The
				Math and Science Partnership (MSP) program’s Institute
				Partnerships: Teacher Institutes for the 21st century
				prepare school- and district-based intellectual leaders in
				mathematics or the sciences. With foci on subject-matter
				expertise and leadership development, the institutes deepen
				the content knowledge of experienced teachers, so that they
				can change their instructional practice, improve their students’
				achievement, and, over time, provide intellectual leadership in
				their own schools and with their own colleagues. 
				At
				Virginia Commonwealth
				University (VCU), the MSP Teacher
				Institute is preparing the first elementary
				mathematics specialists for a newly approved licensure in the
				Commonwealth of Virginia. Graduates of the Institute
				will receive a master’s degree in a program to be
				institutionalized at VCU, Norfolk State University, the
				University of Virginia and elsewhere in the Commonwealth. Data
				from the two mathematics courses in VCU’s 2005 Summer Institute
				document substantial and positive impacts on participants’
				knowledge of mathematics content, with differences in means that
				constitute very large effect sizes (as high as 1.27 on Geometry
				content knowledge, with scores greater than 0.8 considered to be
				a large effect), as well as on their perceived preparedness as
				classroom practitioners. 
				In
				the Rice University
				Mathematics Leadership Institute, teachers
				participating in the 2006 Summer
				Leadership Institute completed content courses
				in geometry and algebra. Changes in teachers’ knowledge of
				geometry were analyzed in a paired samples t-test using the
				scores of the 35 participants. The highest score possible on
				the geometry measure was 50. At the beginning of the
				institute,
				the teachers’ mean score on the Geometry pretest was 23.2,
				but after completion of the institute,
				their mean score on the same measure was 33.9. The change in
				score was statistically significant at the .0001 level. A
				similar approach was used to measure the change in teachers’
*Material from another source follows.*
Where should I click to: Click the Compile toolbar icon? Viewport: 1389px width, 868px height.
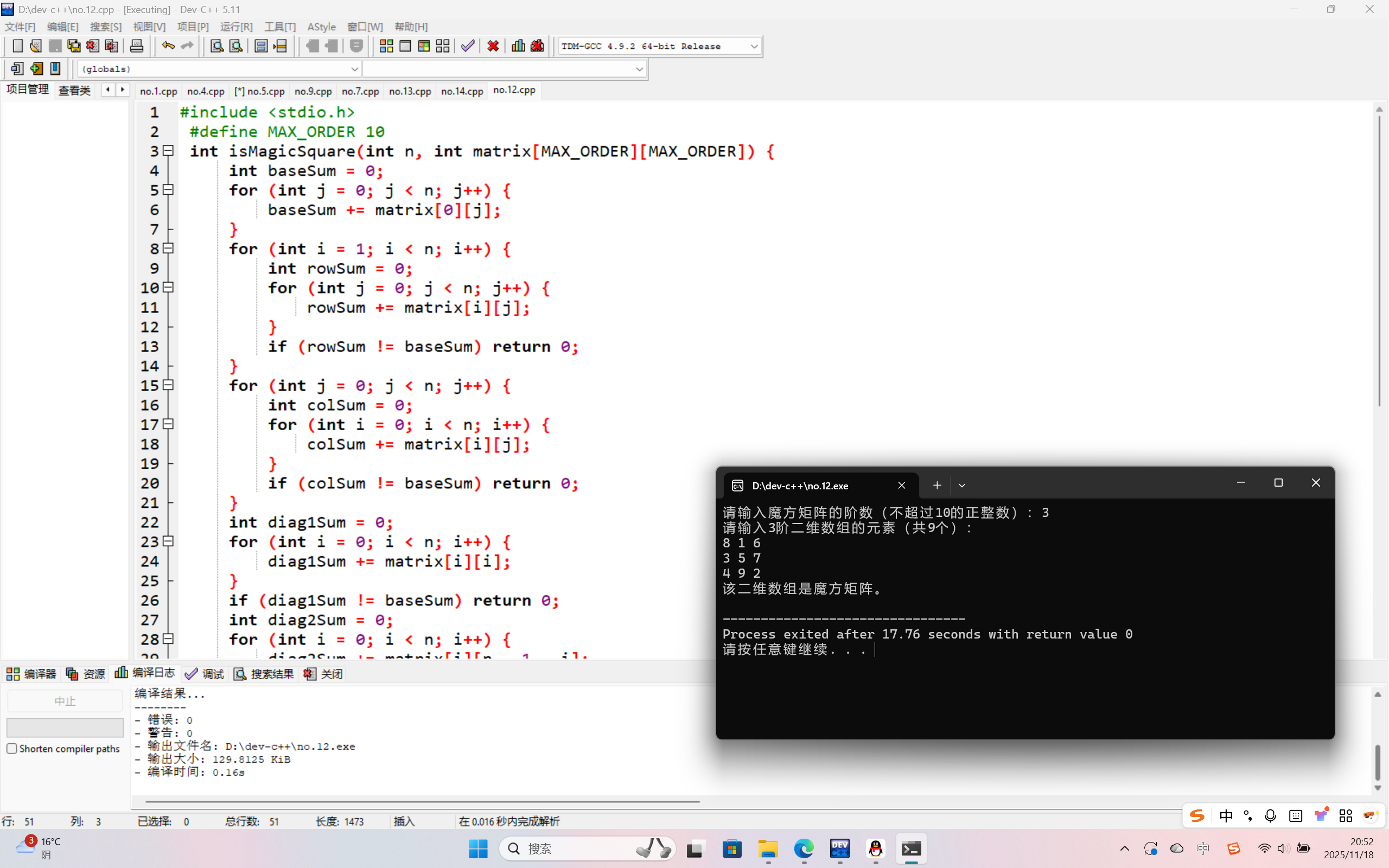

				knowledge of solutions for linear functions in algebra during the
				institute. The
				highest score possible on this measure was 40. At the
				beginning of the institute,
				the teachers’ mean on the algebra pretest was 13.6, but after
				summer participation, the teachers’ mean score on the same
				measure was 33.4. The change also was statistically
				significant at the .0001 level.
				Student
				outcomes are beginning to parallel growth in teacher
				knowledge. The Houston Independent School District Research
				and Accountability Department, for example, analyzed the impact
				of the teachers' participation in the Rice
				University Mathematics Leadership Institute. Teachers
				who participated in the 2005-2006 institute were compared to a
				group of non-institute Houston teachers who taught the same
				grade(s) at similar schools. The findings indicated that
				students of institute participants outperformed comparison
				students by 2.4 scale score points on the Texas Assessment of
				Knowledge and Skills (TAKS) and 0.82 National Curve Equivalents
				on the 2006 administration of the Stanford 10 mathematics
				assessment. In addition, institute teachers helped their
				lower performing students increase their minimum means scale
				score on the TAKS by 378 points.